Miles: 65.5 Today / 2560.04 Total
Elevation Gain: 2192 ft. Today / 74,097 ft. Total
Today was an excellent day of riding. The weather was cool and breezy—between 50 and 59 degrees, and the scenery of the day was countryside with rolling hills, vibrant forests, tranquil lakes, rivers and ponds, and centuries old colonial settlements and historic landmarks.
As we left Derry, we passed some of the things I enjoy on the road—a magnificent Civil War Memorial and some cute funk. Derry is the only working class town we’ve been to—a place where at least part of the town is populated by normal people living in normal houses, versus rich people living in restored Colonial houses and mansions.
Throughout the day, we passed through several typical New England towns, but 3 of them stood out as places I would love to live, if I didn’t have family keeping me in Arizona. All of them had amazing colonial homes of all shapes and sizes, beautifully landscaped homes and parks, a quaint downtown area with unique local shops and restaurants, and people out enjoying the weather—walking, with or without dogs, and riding bikes.
In Exeter, a park with the bronze statue below caught my eye. It was sculpted by Daniel Chester French, who hailed from Exeter and is famous for sculpting the statue of President Lincoln at the Lincoln Memorial.
As we pulled out of Exeter, I spotted a bike shop that was a lucky find. It had a sign on the front door telling people who needed repairs to go to the side door, where 2 mechanics were working on bikes of people who walked in off the street, like me. The problems causing my squeaky brakes and derailleurs were diagnosed and corrected, so my bike now rides and sounds as it should. Hallelujah!
About 9 miles past Exeter, we rode up on the shore of the Atlantic Ocean for the first time since the Outer Banks. Is this not what we did this ride for? Seeing white sandy beaches, tide pools and simpler homes along the waterfront was so nice. For a good part of the rest of the day, our route meandered along the waterfront as we passed through Rye, Portsmouth, Kittery, York Harbor and York Beach.
Being on the coast, we were now ready for that lobster roll we’ve been craving. We stopped at this seafood restaurant, and the market price for a 4 oz lobster roll was $25. That’s not going to happen!
In Portsmouth, I spent some time at the African Burying Ground Memorial, which you can read about it Here. When contractors on a city improvement project found 13 wooden coffins during an infrastructure upgrade, a large area and major street were blocked off, while archaeologists, geneticists and forensic scientists studied the site. They found over 200 people of African s descent buried there.
A few miles past Portsmouth, we crossed the Piscataqua River, which is the border between New Hampshire and Maine, where the states meet the Atlantic Ocean. There was I no official welcome sign, but I did find this.
Had to stop and check out Fort McNary, built to protect approaches to the Piscataqua River, south of Kittery, from 1715 to 1918 when it was deactivated.

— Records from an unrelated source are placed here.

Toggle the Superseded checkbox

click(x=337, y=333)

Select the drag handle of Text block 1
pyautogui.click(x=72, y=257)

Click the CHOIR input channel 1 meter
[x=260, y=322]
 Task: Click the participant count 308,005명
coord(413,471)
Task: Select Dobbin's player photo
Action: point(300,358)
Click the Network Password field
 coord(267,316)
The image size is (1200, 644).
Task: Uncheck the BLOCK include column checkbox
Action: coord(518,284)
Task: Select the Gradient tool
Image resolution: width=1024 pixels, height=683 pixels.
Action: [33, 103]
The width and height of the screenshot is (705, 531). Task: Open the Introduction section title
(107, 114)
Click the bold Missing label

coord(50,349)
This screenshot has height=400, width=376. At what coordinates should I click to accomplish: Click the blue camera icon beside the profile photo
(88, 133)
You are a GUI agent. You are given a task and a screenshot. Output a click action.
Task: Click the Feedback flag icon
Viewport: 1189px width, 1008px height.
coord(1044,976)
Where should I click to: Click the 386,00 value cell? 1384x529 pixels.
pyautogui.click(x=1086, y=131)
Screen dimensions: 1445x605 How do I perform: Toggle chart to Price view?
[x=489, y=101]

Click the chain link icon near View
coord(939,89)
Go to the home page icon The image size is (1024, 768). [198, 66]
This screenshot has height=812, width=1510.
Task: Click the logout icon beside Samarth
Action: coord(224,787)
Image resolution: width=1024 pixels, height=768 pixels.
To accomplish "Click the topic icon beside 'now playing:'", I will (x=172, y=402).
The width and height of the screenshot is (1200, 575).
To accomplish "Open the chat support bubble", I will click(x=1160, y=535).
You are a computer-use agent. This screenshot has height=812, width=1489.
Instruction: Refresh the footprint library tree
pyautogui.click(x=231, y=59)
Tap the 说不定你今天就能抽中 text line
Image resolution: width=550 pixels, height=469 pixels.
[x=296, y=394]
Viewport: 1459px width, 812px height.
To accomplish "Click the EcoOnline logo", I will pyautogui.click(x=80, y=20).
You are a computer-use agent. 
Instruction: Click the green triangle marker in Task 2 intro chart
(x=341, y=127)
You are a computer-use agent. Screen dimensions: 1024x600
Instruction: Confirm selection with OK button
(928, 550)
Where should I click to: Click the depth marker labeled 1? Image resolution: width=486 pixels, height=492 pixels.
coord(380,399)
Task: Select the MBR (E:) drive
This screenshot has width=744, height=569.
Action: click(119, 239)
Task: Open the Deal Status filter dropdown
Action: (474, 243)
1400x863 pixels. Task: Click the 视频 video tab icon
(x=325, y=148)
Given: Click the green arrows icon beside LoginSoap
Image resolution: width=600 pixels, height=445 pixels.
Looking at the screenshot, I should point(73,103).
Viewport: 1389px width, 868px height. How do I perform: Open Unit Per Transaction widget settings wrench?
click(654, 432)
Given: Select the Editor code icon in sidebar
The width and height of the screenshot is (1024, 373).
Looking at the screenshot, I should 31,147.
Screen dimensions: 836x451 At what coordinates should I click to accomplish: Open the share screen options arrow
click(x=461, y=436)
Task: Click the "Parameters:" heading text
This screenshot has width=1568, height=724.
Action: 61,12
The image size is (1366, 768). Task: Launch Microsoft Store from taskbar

The church that was hosting us for the evening had something going on that was going to keep us from using the church building until 9 PM, so I had lined up a hotel 6.5 miles up the road. When I arrived the church, my plan was to put my rear rack on my bike, load what I needed for the night into a pannier, then ride up the route to the hotel. There was just this minor problem. I couldn’t figure out how to get the bolts in my toolkit to work with the racks I’ve been using since 2017. I felt like I was losing my mind. The rear bolt on one side would not screw into anything that held the bolt, as if a nut was missing on the inside of the frame. So I mounted one of the front racks, but even mounting that was very difficult. I couldn’t believe how this task I’ve done numerous times was now so difficult. Has my exhaustion affected my mental state?
Fiddling around with the racks delayed me for over an hour, so I didn’t get to my hotel till almost 7 PM. I brought a dehydrated camping meal with me, so didn’t have to take time out to get a restaurant meal, which give me time to hand wash my cycling clothes to wear again tomorrow.
After taking a walk down to the beach to see low tide at the inlet behind the hotel, I worked on my blog till I couldn’t keep my eyes open any longer—about 10 minutes. Sleeping in a real bed was a treat I will really appreciate when I get home.
2 thoughts on “5/22/23 – We’re in Maine! Derry, NH to Olgunquit, ME”
I would be too,Eileen . You need the comfort to truly relax.
Thankyou, Jo Beth
Sounds like a place I would love to visit. Quite Enchanting!!! I am especially glad you got to a bike shop I was beginning to worry about you. Riding as long as you have with a bike with problems can definitely take its toll on a person mental and physically physically. Iam glad you get to sleep in a bed tonight. You definitely deserve it!!!!!